Wednesday, June 17, 2015

Halt and Catch Fire and Humanizing the Void

WordMaster

             You could be forgiven for dismissing Halt and Catch Fire as second-rate Mad Men. You might even be right. After all, the sophomore AMC drama created by Christopher Cantwell and Christopher C. Rogers is hardly the masterpiece that Matthew Weiner’s acclaimed, seven-season meditation on the American Dream was even in its youth, and its resemblance to the latter borders on suspicious at times.

             To start with, it’s a period piece, though 1980s Texas doesn’t quite have the exotic, jewel-toned glamour of ‘60s Manhattan. Joe MacMillan, the central protagonist played by Lee Pace, is basically a mid-level Don Draper – a debonair, silver-tongued genius tormented by his enigmatic past; he even ends the first season by ditching his job and disappearing into the backcountry, a move not dissimilar to Don’s cross-country odyssey in the last act of Mad Men. At one point, Cameron sums Joe up with the barbed observation: “You’re just a thousand-dollar suit with nothing inside.” Sound familiar?



I mean, come on.

Speaking of Cameron, she’s the Peggy Olson of Halt and Catch Fire, an idealistic young prodigy who the hero takes under his wing; her alternately affectionate and resentful interactions with Joe recall Peggy and Don’s volatile relationship. Donna initially occupies the obligatory neglected wife role, though unlike with Betty Draper, the other characters soon learn to recognize and appreciate her value, and in a pleasantly surprising reversal, the second season has positioned Gordon as a bored house-husband while Donna gets absorbed in her work. Both shows even include amusing side-stories involving typically straitlaced women trying marijuana.

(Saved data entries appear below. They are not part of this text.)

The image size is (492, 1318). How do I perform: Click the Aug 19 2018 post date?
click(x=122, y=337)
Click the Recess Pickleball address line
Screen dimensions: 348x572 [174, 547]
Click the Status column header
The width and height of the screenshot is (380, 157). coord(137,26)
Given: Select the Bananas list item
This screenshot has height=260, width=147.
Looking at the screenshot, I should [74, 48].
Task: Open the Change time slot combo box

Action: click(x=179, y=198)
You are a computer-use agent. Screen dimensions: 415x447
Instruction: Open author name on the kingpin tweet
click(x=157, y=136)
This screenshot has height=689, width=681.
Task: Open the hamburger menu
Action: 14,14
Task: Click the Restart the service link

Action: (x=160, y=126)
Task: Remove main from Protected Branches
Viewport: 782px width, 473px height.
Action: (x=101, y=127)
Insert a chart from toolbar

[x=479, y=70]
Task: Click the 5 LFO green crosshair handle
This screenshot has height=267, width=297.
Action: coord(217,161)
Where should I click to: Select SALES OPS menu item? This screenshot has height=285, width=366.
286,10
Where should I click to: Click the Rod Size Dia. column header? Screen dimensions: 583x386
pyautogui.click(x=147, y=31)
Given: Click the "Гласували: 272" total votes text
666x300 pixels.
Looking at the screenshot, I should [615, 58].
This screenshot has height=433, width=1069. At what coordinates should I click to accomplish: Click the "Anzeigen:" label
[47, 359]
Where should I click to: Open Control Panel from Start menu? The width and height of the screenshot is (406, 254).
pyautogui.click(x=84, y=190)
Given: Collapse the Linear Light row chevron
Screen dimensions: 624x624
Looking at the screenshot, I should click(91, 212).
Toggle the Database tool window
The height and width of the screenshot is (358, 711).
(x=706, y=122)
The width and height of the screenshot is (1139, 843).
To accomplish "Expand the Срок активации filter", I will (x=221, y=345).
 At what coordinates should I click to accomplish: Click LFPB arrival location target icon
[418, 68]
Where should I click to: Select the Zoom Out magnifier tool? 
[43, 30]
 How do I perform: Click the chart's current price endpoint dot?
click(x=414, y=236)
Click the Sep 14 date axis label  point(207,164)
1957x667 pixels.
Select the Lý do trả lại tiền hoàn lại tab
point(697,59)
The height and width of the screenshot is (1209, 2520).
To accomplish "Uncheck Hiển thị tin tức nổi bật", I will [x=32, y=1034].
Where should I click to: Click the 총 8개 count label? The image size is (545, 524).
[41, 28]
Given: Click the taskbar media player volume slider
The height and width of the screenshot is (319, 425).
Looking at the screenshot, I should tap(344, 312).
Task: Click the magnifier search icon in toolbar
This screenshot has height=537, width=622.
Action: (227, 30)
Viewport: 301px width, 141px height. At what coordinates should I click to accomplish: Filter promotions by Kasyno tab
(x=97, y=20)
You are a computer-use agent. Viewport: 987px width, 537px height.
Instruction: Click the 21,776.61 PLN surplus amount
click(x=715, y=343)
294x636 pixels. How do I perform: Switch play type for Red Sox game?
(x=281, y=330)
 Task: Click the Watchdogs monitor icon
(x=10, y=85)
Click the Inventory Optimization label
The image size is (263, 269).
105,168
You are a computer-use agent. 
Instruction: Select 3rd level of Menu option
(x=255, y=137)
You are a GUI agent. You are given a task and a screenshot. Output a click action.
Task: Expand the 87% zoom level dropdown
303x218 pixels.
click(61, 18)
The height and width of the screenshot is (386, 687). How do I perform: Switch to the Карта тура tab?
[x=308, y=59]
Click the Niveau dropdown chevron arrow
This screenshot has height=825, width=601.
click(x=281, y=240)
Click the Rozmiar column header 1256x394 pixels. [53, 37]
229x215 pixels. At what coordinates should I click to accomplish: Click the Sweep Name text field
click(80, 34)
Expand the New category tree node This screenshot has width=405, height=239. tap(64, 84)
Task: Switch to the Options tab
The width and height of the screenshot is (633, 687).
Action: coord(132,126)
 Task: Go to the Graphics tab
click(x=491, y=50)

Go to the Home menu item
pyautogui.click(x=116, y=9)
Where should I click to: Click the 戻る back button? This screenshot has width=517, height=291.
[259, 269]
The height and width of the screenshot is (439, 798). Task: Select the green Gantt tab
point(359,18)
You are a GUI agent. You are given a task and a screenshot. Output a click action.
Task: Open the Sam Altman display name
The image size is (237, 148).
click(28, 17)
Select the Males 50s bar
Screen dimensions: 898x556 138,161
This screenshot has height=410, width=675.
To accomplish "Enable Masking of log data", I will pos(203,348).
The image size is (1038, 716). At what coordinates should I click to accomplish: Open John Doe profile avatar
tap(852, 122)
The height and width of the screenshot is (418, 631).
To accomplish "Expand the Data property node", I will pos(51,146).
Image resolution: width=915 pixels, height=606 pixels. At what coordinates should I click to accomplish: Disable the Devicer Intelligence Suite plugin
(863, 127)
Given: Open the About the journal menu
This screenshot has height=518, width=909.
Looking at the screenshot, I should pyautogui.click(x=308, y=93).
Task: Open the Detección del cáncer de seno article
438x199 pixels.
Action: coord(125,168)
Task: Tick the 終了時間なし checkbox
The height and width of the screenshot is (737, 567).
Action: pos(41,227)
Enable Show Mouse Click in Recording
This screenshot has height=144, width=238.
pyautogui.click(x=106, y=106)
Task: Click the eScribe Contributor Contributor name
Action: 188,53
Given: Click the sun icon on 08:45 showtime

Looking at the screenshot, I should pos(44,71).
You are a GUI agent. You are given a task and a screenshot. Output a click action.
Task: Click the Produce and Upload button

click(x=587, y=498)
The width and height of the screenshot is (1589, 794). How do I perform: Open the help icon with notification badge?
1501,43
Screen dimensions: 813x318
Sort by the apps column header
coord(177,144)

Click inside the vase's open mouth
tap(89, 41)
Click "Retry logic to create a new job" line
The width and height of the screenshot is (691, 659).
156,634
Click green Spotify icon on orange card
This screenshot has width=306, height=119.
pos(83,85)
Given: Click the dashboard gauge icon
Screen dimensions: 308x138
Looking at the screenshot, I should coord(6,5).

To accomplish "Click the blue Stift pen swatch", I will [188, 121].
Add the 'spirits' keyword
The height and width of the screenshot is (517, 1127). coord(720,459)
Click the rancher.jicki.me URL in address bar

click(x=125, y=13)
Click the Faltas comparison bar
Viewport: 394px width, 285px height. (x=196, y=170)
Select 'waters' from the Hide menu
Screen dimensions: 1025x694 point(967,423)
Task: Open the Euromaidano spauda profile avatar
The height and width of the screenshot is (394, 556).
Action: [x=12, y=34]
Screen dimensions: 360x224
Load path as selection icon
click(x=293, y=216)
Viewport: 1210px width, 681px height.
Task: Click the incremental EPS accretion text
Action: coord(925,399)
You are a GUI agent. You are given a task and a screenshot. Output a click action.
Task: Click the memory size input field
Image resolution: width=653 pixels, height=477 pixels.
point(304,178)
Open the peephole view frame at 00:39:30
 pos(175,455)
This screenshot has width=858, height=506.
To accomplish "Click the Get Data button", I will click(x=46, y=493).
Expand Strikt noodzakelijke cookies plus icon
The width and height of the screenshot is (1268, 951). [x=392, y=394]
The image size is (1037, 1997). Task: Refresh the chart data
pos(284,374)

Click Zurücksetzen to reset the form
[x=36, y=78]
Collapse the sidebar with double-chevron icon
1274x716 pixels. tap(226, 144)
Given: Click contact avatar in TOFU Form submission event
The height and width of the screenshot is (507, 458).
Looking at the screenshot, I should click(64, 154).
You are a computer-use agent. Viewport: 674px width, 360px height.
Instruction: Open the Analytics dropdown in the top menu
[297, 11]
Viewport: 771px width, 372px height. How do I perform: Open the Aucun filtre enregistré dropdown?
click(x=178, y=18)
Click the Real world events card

Yet, after a rather uninspired beginning, I found myself thoroughly enjoying Halt and Catch Fire as I binged the first season on Netflix (for me, “binging” means consuming 1-3 episodes a day, which I guess for some people is known as “watching TV”). I couldn’t help but succumb to Lee Pace’s haughty charisma; the dysfunctional, frequently hostile relationships; the pleasure of seeing Donna upend everybody’s expectations, including the audience’s; the coolly retro soundtrack and credits sequence. As much as I love Game of Thrones, there’s something to be said for a show that creates tension out of lost computer files.

In a way, it turned out to be the perfect rebound, filling, however incompletely, the gaping hole left in my TV-viewing heart by Mad Men. For all the aforementioned similarities, I would argue that Halt and Catch Fire is not, in fact, a cheap knockoff of the seminal ad agency drama but a rejoinder, approaching the same problems – how are people shaped by society? Is happiness possible? What is our purpose in life? – from a radically different angle.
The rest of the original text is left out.